> Page text:
Content starts

Predict the products of electrolysis each of the following :
(i) An aqueous solution of `AgNO_3` with silver electrodes
(ii) An aqueous solution of `AgNO_3` with platinum electrodes
(iii) An aqueous solution of `H_2SO_4` with platinum electrodes
(ii) An aqueous solution of `CuCl_2` with platinum electrodes

(i) Electrolysis of aqueous solution of `AgNO_3` using silver electrodes :
`AgNO_3(s)+nH_2O rarr Ag^(+)(aq) +NO_3^(-) (aq)`
`" "H_2O hArr H^(+) +OH^(-)`
At cathode : `Ag^+` ions have lower discharge potential than `H^+` ions .
Hence `Ag^+` ions will be deposited as silver (in preference to `H^+` ions )
At anode : Since silver electrode is attacked by `NO_3^(-)` ions, Ag anode will dissolve to form `Ag^+` ions in the solution .
`Ag rarr Ag^(+) +e^(-)`
(ii) Electrolysis of aqueous solution of `AgNO_3` using platinum electrodes :
(ii) At cathode : same as above
At anode : Since silver is not attackable , out of `OH^- and NO_3^(-)` ions, `OH^-` ions have lower discharge potential and hence `OH^-` ions will be discharged in preference to `NO_3^-` . The `OH^-` will decompose to give `O_2`.
`OH^(-)(aq) rarr OH+e^(-)`
`4OH^(-) (aq) rarr 2H_2O(l) +O_2(g)`
(iii) Electrolysis of `H_2SO_4` with Pt electrodes :
`H_2SO_4(aq) rarr 2H^(+) (aq) +SO_4^(2-) (aq)`
`H_2OhArr H^(+) +OH^(-)`
At cathode : `H^(+) + e^(-) rarr H`
`H+H rarr H_2(g)`
At anode : `OH^(-) rarr OH+e^(-)`
`4OH rarr 2H_2O+O_2(g)`
(iv) Electrolysis of aqueous solution of `CuCl_2` with platinum electrodes :
`CuCl_2(s) +(aq) rarr Cu^(2+)(aq) +2Cl^(-) (aq)`
`H_2O hArr H^(+) +OH^(-)`
At cathode : `Cu^(+)` will be reduced in preference to `H^+` is
`Cu^(2+)+2e^(-) rarr Cu`
At anode : `Cl^(-)` ions will be oxidised in preference to `OH^-` ions
`Cl^(-) rarr Cl+e^(-)`
`Cl+Cl rarr Cl_2`
Thus copper will be deposited on the cathode and `Cl_2` will be liberated at anode .

Content ends

> Task requirements:
(1) Echo the electrolysis text between "Predict the products" and "the solution .", inclusive.
(2) According to the electrolysis text, what happens to the silver anode when aqueous AgNO3 is electrolyzed with silver electrodes?

> Information given:
Content starts

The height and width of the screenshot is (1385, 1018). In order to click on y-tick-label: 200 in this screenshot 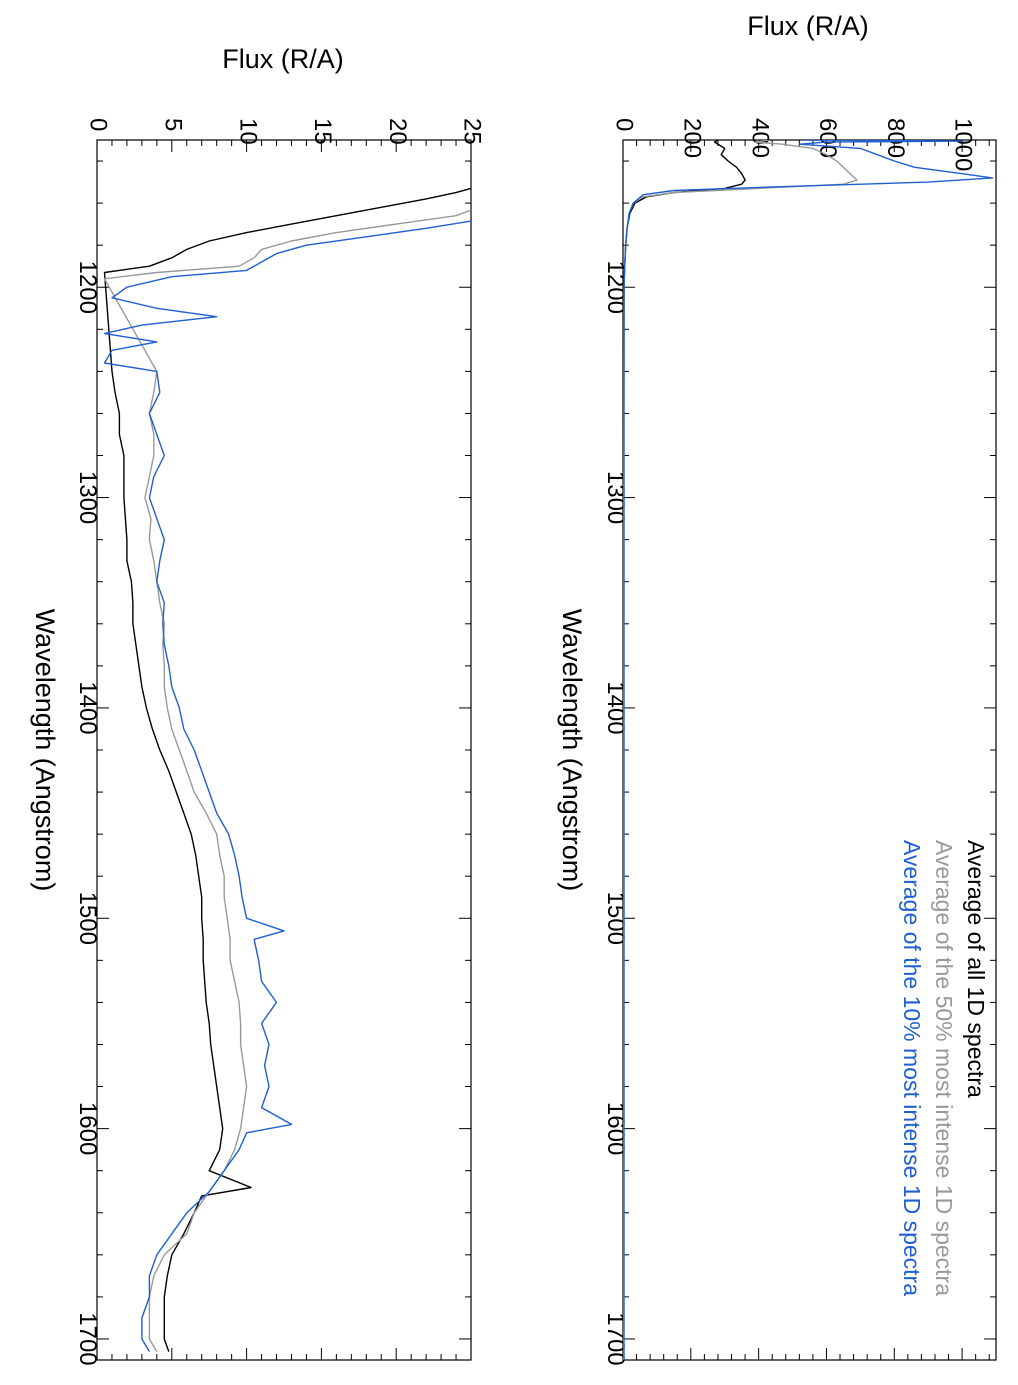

Content ends
Content starts

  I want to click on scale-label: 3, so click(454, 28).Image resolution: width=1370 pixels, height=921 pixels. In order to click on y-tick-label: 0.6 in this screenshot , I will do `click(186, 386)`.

Content ends

> Results for each task:
(1)
Predict the products of electrolysis each of the following :
(i) An aqueous solution of `AgNO_3` with silver electrodes
(ii) An aqueous solution of `AgNO_3` with platinum electrodes
(iii) An aqueous solution of `H_2SO_4` with platinum electrodes
(ii) An aqueous solution of `CuCl_2` with platinum electrodes

(i) Electrolysis of aqueous solution of `AgNO_3` using silver electrodes :
`AgNO_3(s)+nH_2O rarr Ag^(+)(aq) +NO_3^(-) (aq)`
`" "H_2O hArr H^(+) +OH^(-)`
At cathode : `Ag^+` ions have lower discharge potential than `H^+` ions .
Hence `Ag^+` ions will be deposited as silver (in preference to `H^+` ions )
At anode : Since silver electrode is attacked by `NO_3^(-)` ions, Ag anode will dissolve to form `Ag^+` ions in the solution .

(2) It dissolves to form Ag+ ions in the solution.